Untuk itu, kini kejaksaan juga menelusuri transaksi yang dilakukan para tersangka korupsi berdasarkan data yang diperoleh, baik dari penyidik maupun dari Pusat Pelaporan dan Analisis Transaksi Keuangan. Setelah itu, aset mereka akan disita dan dikembalikan ke kas negara.

Pengawasan APBD

Selain melakukan percontohan pencegahan korupsi berbasis keluarga, sebagai program dari pencegahan korupsi, KPK juga meningkatkan pengawasan terhadap pengelolaan Anggaran Pendapatan dan Belanja Daerah (APBD). Pengawasan itu juga untuk menciptakan ruang fiskal yang lebih besar di daerah sehingga program pembangunan berjalan lebih optimal.

”Kami melakukan koordinasi dan supervisi terhadap lembaga inspektorat di daerah guna memperkuat pengawasan APBD,” kata Wakil Ketua KPK Adnan Pandu Praja. Dalam program ini, KPK bekerja sama dengan Badan Pengawasan Keuangan dan Pembangunan (BPKP).

Deputi Pengawasan Instansi Pemerintah Bidang Perekonomian BPKP Ardan Adiperdana menjelaskan, tahun ini KPK dan BPKP melakukan koordinasi dan supervisi pengelolaan APBD di 33 provinsi, 32 kota, dan 66 kabupaten.

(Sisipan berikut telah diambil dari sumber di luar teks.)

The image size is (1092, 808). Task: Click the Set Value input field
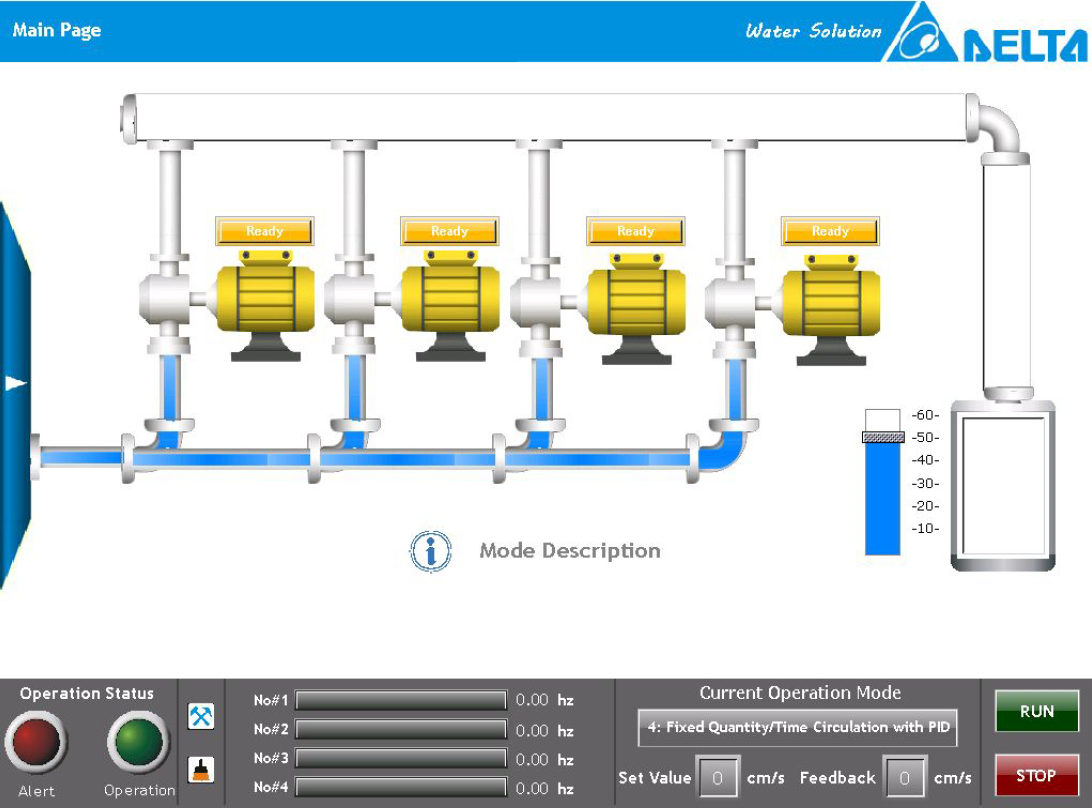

Pelaksana Tugas Gubernur Banten Rano Karno mengatakan, pihaknya mendapat banyak bantuan dari KPK untuk menjalankan pencegahan korupsi. Selama ini, KPK membantu mengawasi kinerja pejabat dan rekanan di Pemerintah Provinsi Banten.

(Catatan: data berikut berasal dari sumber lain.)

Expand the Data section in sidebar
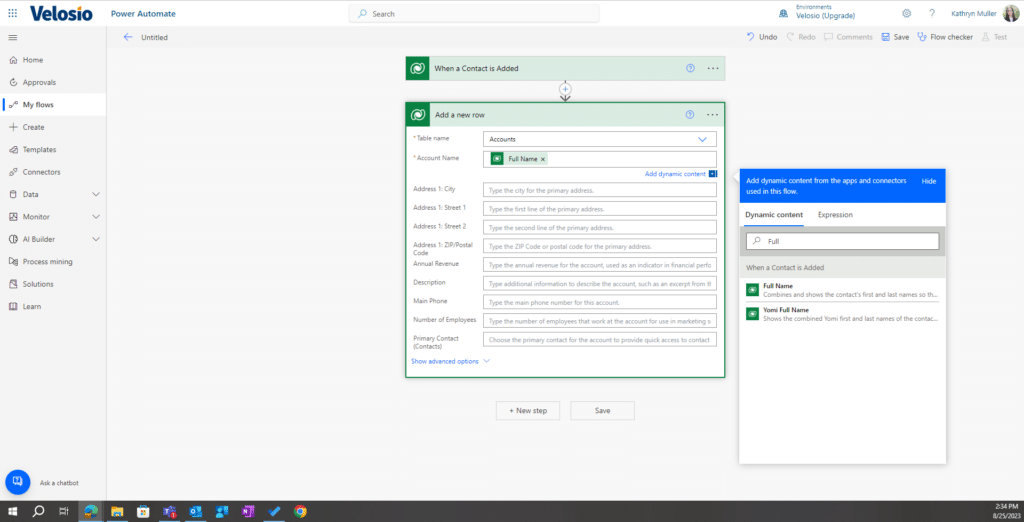[x=96, y=194]
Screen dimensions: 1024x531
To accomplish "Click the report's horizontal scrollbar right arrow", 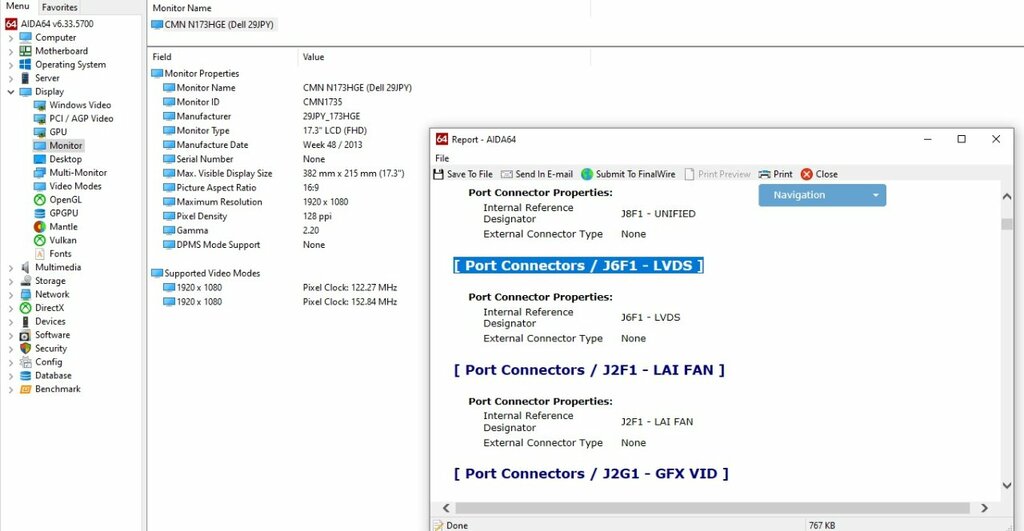I will (x=984, y=508).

Pemerintah Kabupaten Badung, Bali, yang dipilih KPK jadi proyek percontohan pencegahan korupsi dana APBD, berupaya mempertahankan performa anggaran untuk kepentingan publik. Hingga APBD 2014, sebanyak 66 persen atau sekitar Rp 3,2 triliun digunakan untuk masyarakat.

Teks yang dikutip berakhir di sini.